Encuentros con Hermes
Fue el pensador Alejandro Michelena quien, hace ya casi dos décadas, le hizo notar su recurrente presencia en la arquitectura montevideana. A partir de entonces, se interesó por la historia de este curioso visitante de su ciudad. La leyó en la versión de Robert Graves, y así se enteró de que había inventado el alfabeto (para él, un hombre de letras, aquello ya era razón suficiente para que le cayera simpático); así como de que tenía una gran capacidad para el engaño y era el dios de los comerciantes, los banqueros, los ladrones (¿acaso no son estas profesiones variantes de un mismo oficio, vinculado más o menos tangencialmente con el arte del embauco?), los adivinos y los heraldos.
También supo que venía de un espacio y un tiempo en que él y sus congéneres –dioses y semidioses– se comunicaban directamente con los hombres. Una Edad de Oro hoy en día olvidada casi por completo. Cuenta la leyenda que en ella aquellos seres sobrenaturales solían tomar apariencia humana y acercarse a la casa de los comunes mortales. Y de allí nació la hospitalidad: había que recibir bien al extranjero que se presentase de visita en el hogar, porque no se sabía si era un hombre o un habitante del Olimpo disfrazado de tal.
Con el transcurrir de los años, fue localizando los sitios de Montevideo donde hace su aparición. De costumbre custodiando una puerta, asomándose desde lo alto de una pared o sosteniendo una luminaria, siempre adornado por alguno de sus atributos o por todos: el caduceo, el calzado y el gorro alados, las serpientes…
Si bien la mayoría de sus representaciones le gustan, tiene algunas preferidas y, cada vez que se detiene ante una de ellas, experimenta un particular placer estético. Este deviene de que las mismas pueden ser vistas como obras de arte independientes (lo que las aleja del simple accesorio decorativo de una vivienda o edificio), razón por la que las ve cual esculturas que embellecen el espacio público. Así las cosas, de cuando en cuando, hace un recorrido por las locaciones donde se hallan.
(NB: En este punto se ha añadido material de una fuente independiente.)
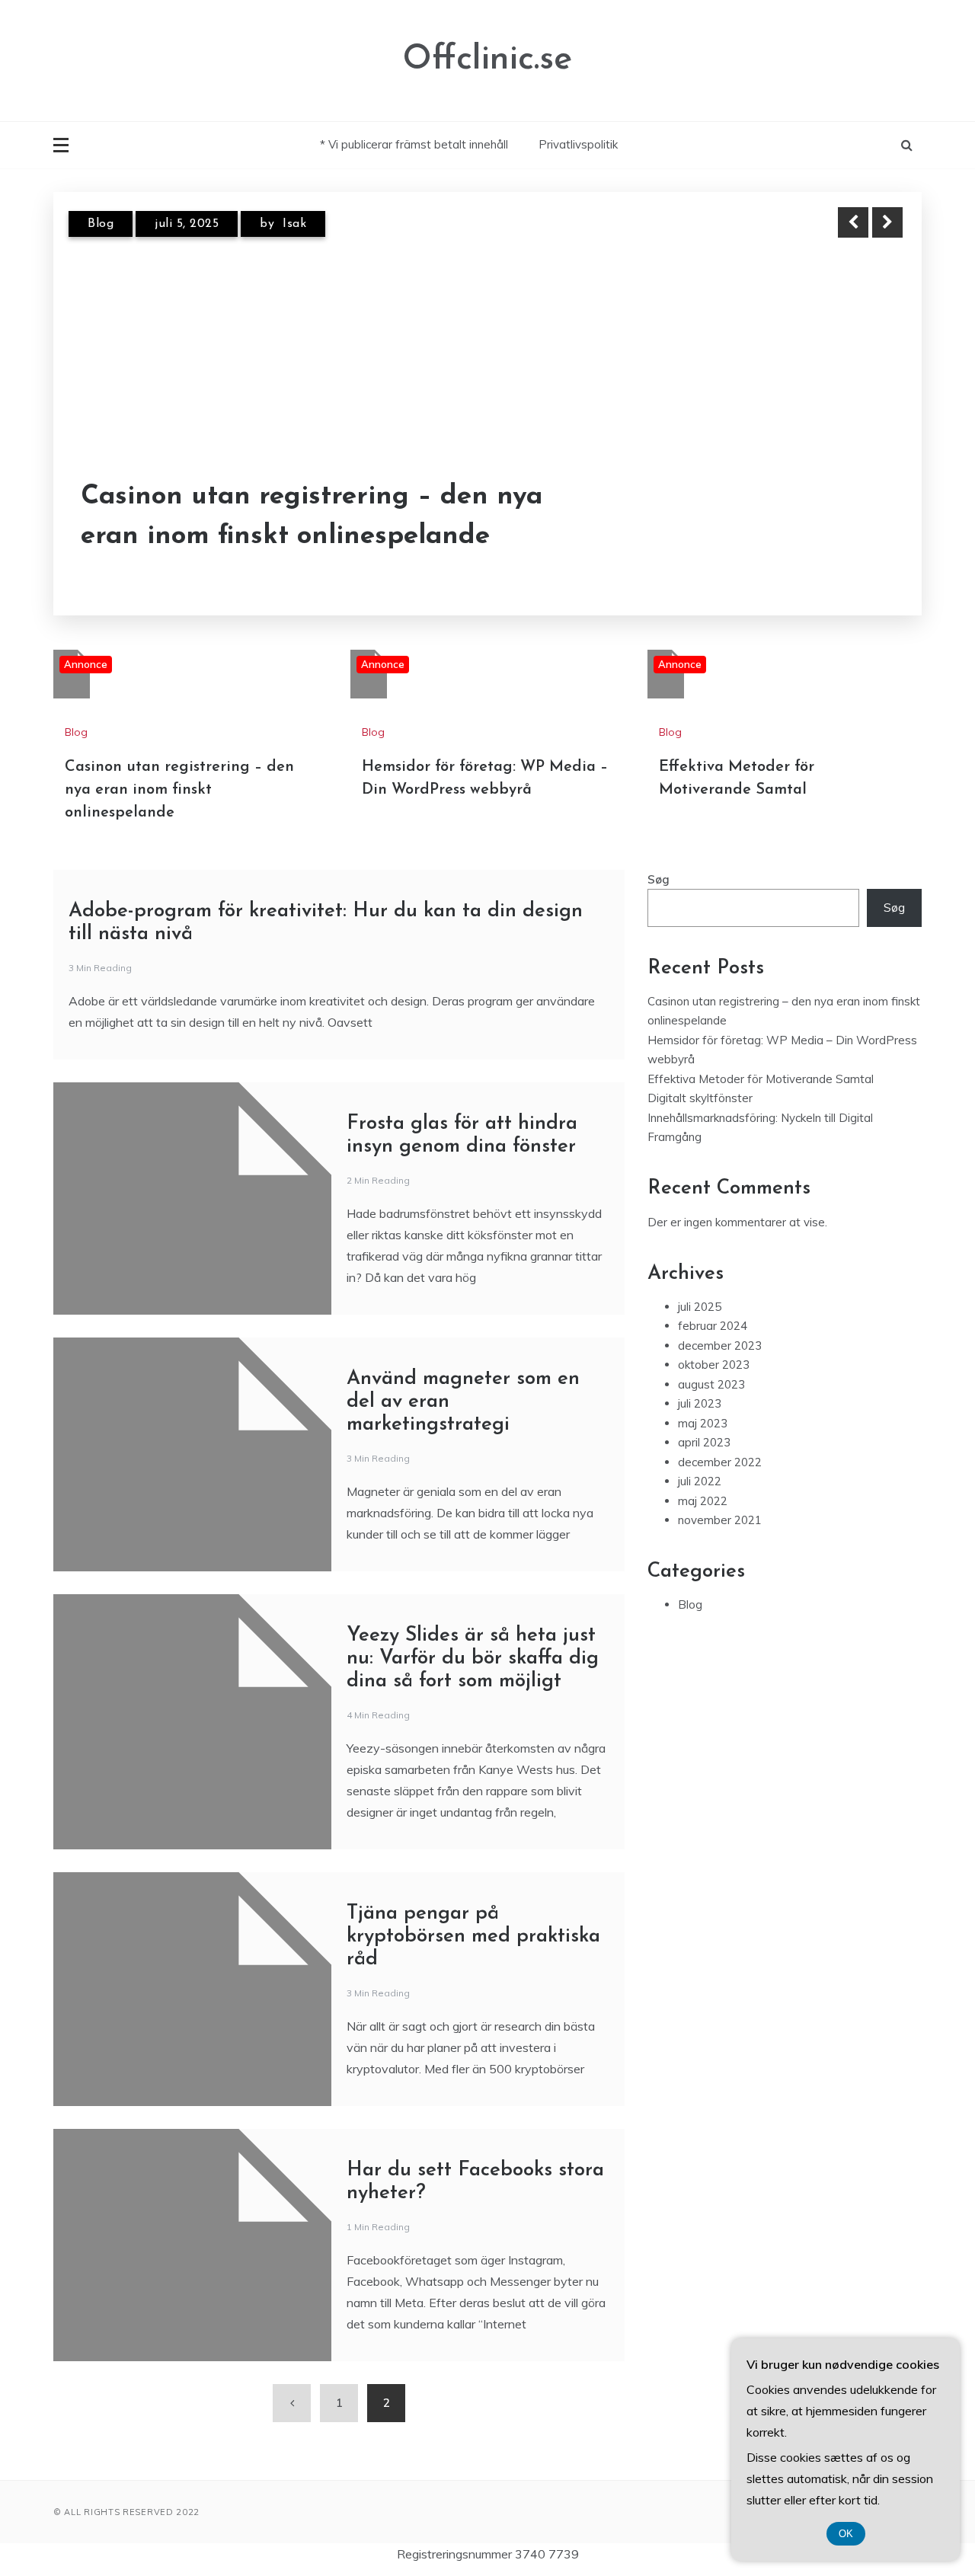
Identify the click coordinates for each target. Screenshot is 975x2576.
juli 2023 (699, 1403)
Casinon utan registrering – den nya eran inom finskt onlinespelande (311, 517)
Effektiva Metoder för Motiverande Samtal (760, 1079)
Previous (853, 222)
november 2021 (720, 1520)
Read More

Durante esta suerte de peregrinación pagana, lo invade una sensación tan grata como la que le provoca pasear por las salas de un museo, una galería de arte o un parque dedicado a la estatuaria. Lo que lo ha llevado a tener el convencimiento de que, pese a que ya los dioses de la antigüedad no descienden al universo terrenal, no han perdido su capacidad de producir milagros, aunque más no sea a pequeña escala.